- _取り組む問題_
#1 以下の抜粋から「その学校の生徒たちの荒れ様がすさまじく、修道女たちの手に負えないところからこの映画が始まる。」という一文を選び、英語に訳せ。
#2 以下の抜粋の一部を、「正月TVで「天使にラブ・ソングを 2(Sister Act」という語句のあるところから書き始め、「ー・メアリー・クラレンスの再登場となる。」の後で止めて、一字も変えずに書き写せ。

- _文書の抜粋_
=-=-=-=-=

Editor's note 2013/2

寒椿(1月15日)

 

 

 正月TVで「天使にラブ・ソングを 2(Sister Act 2)」を観た。同じ題名の前作はかなり前に観たが、今になってその続編があると知った。もっと早く観ていれば、私も今頃は山野井さん(参照:「リレー随筆」♪ Sing in Unity, Live in Peace ♪)と一緒にゴスペルを歌っていたかもしれない、ン?
 


Sister Act 2

 この映画は92年に封切られた前作が、6か月のロングランを記録する大ヒットとなったので、その勢いに乗じて翌年制作・上映されたということだ。従って修道女(Sister)、聖歌隊、貧しい人たちの吹き溜まりといった筋立てと俳優は前作とほぼ同じ。変わったのは、舞台がネバダ州の修道院からサンフランシスコの聖フランシス高校に、修道女たちがそこの教育に献身している、といった事くらいである。

その学校の生徒たちの荒れ様がすさまじく、修道女たちの手に負えないところからこの映画が始まる。そこで、前作で主役を務めたウーピー・ゴールドバーグ演じるシスター・メアリー・クラレンスの再登場となる。

=-=-=-=-=

- _生データ_

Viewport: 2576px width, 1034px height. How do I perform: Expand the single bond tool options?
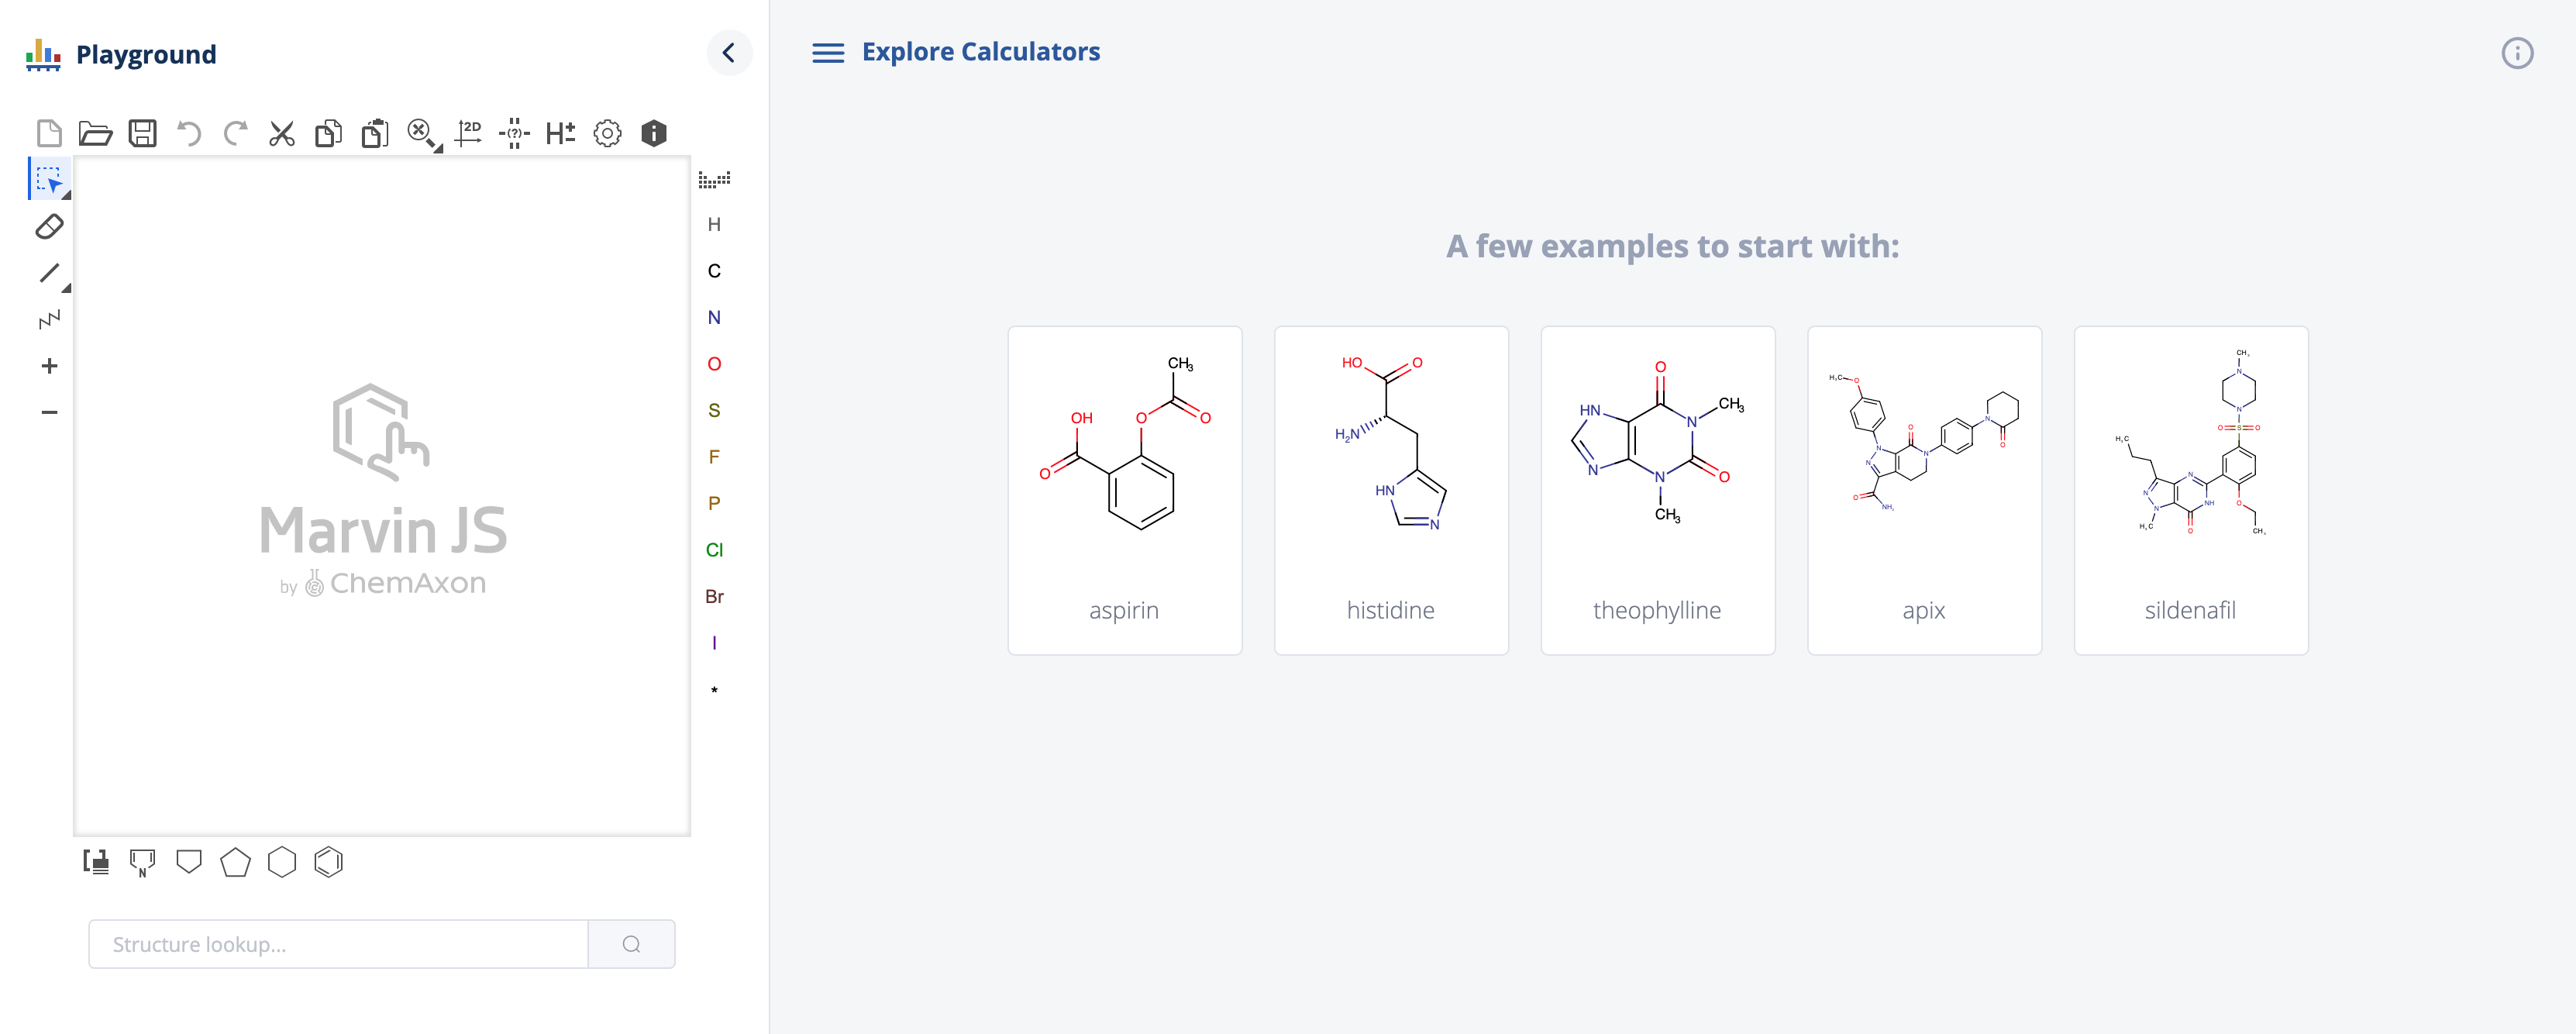(x=66, y=289)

=-=-=-=-=

- _解答_
#1 The film begins with the students at that school running so wild that the nuns cannot handle them.

#2
正月TVで「天使にラブ・ソングを 2(Sister Act 2)」を観た。同じ題名の前作はかなり前に観たが、今になってその続編があると知った。もっと早く観ていれば、私も今頃は山野井さん(参照:「リレー随筆」♪ Sing in Unity, Live in Peace ♪)と一緒にゴスペルを歌っていたかもしれない、ン?
 


Sister Act 2

 この映画は92年に封切られた前作が、6か月のロングランを記録する大ヒットとなったので、その勢いに乗じて翌年制作・上映されたということだ。従って修道女(Sister)、聖歌隊、貧しい人たちの吹き溜まりといった筋立てと俳優は前作とほぼ同じ。変わったのは、舞台がネバダ州の修道院からサンフランシスコの聖フランシス高校に、修道女たちがそこの教育に献身している、といった事くらいである。

その学校の生徒たちの荒れ様がすさまじく、修道女たちの手に負えないところからこの映画が始まる。そこで、前作で主役を務めたウーピー・ゴールドバーグ演じるシスター・メアリー・クラレンスの再登場となる。